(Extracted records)
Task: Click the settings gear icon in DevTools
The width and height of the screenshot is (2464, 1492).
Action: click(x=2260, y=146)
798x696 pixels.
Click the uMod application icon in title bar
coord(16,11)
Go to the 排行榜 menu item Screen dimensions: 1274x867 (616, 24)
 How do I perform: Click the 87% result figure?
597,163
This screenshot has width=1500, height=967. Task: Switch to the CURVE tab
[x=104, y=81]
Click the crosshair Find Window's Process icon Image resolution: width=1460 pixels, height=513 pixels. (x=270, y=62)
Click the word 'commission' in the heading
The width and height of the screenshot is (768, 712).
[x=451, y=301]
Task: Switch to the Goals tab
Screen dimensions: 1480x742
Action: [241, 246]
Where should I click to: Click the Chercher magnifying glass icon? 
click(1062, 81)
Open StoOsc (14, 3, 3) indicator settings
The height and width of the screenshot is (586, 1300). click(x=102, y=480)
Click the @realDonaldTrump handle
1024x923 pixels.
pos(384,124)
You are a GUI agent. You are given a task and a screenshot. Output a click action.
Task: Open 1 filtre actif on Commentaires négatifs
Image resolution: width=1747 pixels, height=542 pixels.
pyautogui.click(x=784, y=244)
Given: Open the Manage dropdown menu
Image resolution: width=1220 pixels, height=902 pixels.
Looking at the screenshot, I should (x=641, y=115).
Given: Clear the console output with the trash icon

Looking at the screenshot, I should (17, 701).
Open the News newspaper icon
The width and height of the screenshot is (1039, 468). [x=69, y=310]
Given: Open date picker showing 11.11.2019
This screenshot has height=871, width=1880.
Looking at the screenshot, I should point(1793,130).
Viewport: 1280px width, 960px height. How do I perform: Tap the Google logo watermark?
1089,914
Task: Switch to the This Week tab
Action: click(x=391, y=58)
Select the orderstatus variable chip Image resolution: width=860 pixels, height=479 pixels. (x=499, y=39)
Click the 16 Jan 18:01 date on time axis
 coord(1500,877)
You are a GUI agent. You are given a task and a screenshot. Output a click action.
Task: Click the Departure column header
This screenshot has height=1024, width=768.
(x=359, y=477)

_DESCRIPTION OF THE TASK:_ Give an exact transcription of the data shown above.

_SOLUTION:_
Task: Click the settings gear icon in DevTools
The width and height of the screenshot is (2464, 1492).
Action: click(x=2260, y=146)
798x696 pixels.
Click the uMod application icon in title bar
coord(16,11)
Go to the 排行榜 menu item Screen dimensions: 1274x867 (616, 24)
 How do I perform: Click the 87% result figure?
597,163
This screenshot has width=1500, height=967. Task: Switch to the CURVE tab
[x=104, y=81]
Click the crosshair Find Window's Process icon Image resolution: width=1460 pixels, height=513 pixels. (x=270, y=62)
Click the word 'commission' in the heading
The width and height of the screenshot is (768, 712).
[x=451, y=301]
Task: Switch to the Goals tab
Screen dimensions: 1480x742
Action: [241, 246]
Where should I click to: Click the Chercher magnifying glass icon? 
click(1062, 81)
Open StoOsc (14, 3, 3) indicator settings
The height and width of the screenshot is (586, 1300). click(x=102, y=480)
Click the @realDonaldTrump handle
1024x923 pixels.
pos(384,124)
You are a GUI agent. You are given a task and a screenshot. Output a click action.
Task: Open 1 filtre actif on Commentaires négatifs
Image resolution: width=1747 pixels, height=542 pixels.
pyautogui.click(x=784, y=244)
Given: Open the Manage dropdown menu
Image resolution: width=1220 pixels, height=902 pixels.
Looking at the screenshot, I should (x=641, y=115).
Given: Clear the console output with the trash icon

Looking at the screenshot, I should (17, 701).
Open the News newspaper icon
The width and height of the screenshot is (1039, 468). [x=69, y=310]
Given: Open date picker showing 11.11.2019
This screenshot has height=871, width=1880.
Looking at the screenshot, I should point(1793,130).
Viewport: 1280px width, 960px height. How do I perform: Tap the Google logo watermark?
1089,914
Task: Switch to the This Week tab
Action: click(x=391, y=58)
Select the orderstatus variable chip Image resolution: width=860 pixels, height=479 pixels. (x=499, y=39)
Click the 16 Jan 18:01 date on time axis
 coord(1500,877)
You are a GUI agent. You are given a task and a screenshot. Output a click action.
Task: Click the Departure column header
This screenshot has height=1024, width=768.
(x=359, y=477)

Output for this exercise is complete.